А потом, когда остался из посетителей в этом вагоне один, и официантка просила его покинуть заведение, с чем он упрямо не соглашался, столик окружили какие-то мужики в белых куртках и форменных кавказских фуражках с длинными козырьками. Степан понял, что здесь он чужой, пошел искать свое купе, в котором вместе с ним ехали гривастые парни, не то туристы, не то студенты с гитарой и чистенькая старушка, спешившая в Таганрог мирить зятя с дочерью. Теперь она, увидев попутчика, охнула удивленно, вытащила из авоськи блестящий термос, развинтила его, налила в крышечку какой-то напиток и стала отпивать маленькими глоточками, глядя, как Степан стремился на вторую полку, и больше не делилась с ним сомнениями насчет будущего дочери. Гривастые в соседнем купе мучили гитару и кричали песни…

— Вставайте, сейчас ваша станция, — сказала проводница, протискиваясь боком в купе и раскрывая билетницу, похожую на обложку меню, только со множеством карманчиков.

Степан спустился вниз, стал готовиться к выходу. Старушка следила за ним из своего угла, развинчивала и завинчивала термос. «Он у вас волшебный что ли?» — хотел спросить он, но не спросил, заметив в глазах спутницы стойкое осуждение. Снял с багажной полки чемодан и китовый ус, завернутый в бумагу и обвязанный шпагатом, буркнул принципиальной старушке и гривастым «покеда» и вышел.
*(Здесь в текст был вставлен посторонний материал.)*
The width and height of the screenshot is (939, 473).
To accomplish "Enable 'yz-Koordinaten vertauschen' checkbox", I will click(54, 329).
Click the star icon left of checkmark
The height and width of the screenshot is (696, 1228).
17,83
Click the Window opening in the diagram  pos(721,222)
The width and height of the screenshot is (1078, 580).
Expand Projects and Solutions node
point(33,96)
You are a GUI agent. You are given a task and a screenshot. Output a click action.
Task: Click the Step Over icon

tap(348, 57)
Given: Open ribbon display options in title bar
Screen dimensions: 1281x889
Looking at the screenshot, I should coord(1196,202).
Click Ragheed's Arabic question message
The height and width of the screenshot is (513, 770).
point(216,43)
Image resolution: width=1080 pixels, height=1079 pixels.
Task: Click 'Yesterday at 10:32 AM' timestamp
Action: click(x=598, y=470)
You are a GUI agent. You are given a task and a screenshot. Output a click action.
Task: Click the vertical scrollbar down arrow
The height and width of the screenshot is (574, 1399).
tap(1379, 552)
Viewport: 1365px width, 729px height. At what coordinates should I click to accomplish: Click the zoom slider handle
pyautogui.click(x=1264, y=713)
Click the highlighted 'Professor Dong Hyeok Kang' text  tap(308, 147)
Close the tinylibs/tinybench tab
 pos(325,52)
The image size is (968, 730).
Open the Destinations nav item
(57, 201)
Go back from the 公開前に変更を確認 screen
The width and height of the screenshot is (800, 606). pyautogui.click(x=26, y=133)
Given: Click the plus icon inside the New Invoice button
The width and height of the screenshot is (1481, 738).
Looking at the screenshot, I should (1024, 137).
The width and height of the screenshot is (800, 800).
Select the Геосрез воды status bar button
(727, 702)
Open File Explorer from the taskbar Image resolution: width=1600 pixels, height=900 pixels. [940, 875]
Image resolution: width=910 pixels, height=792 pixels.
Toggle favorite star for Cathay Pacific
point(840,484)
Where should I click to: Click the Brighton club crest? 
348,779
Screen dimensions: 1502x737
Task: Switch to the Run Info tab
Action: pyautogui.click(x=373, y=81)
В тамбуре стояли две молодые женщины с плетеными корзинами. И женщины, и корзины пахли клубникой. Проводница поправила берет, глядясь в стекло двери, спросила у молодиц:

— Почем продавали в Харькове?

— Полтора рубля кило, — бойко ответила молодуха. — А под конец спустили по рублю. Будь она неладна, стоять с нею да таскаться по поездам. У нас по восемьдесят копеек нихто не берет. Донбасс як наедет на своих машинах — торг есть, а не наедет, куда ж ее девать. Приходится везти, да и своих трудов жалко.

— В Москве сейчас она по два пятьдесят…

— Нэ хватало, шоб нас черт в Москву понес! Хватит з нас и Харькова!

— Якбы билет бесплатный, — мечтательно сказала ее напарница. — Да местов побольше свободных. Железнодорожникам дають разовые, так они аж в Ленинград возять…

Слушая молодиц, Степан усмехался. Они говорили не по-русски и не по-украински, а на суржике, смешанном языке, который не имеет своей грамматики, никем не признается, в том числе самими говорящими на нем, и почему-то ими же ревностно оберегается. Попробуй заговорить чисто по-русски, и тут же все скажут: «Ты дывысь, а вин на «г» чэшэ», а по-украински – «Да, он щирым украинцем стал». Короче говоря, на этом диалекте, здесь шутят, вполне можно услышать такую фразу: «Одна баба лезла, лезла, лезла по лестнице, та як упадэ з драбыны». А драбына — та же лестница.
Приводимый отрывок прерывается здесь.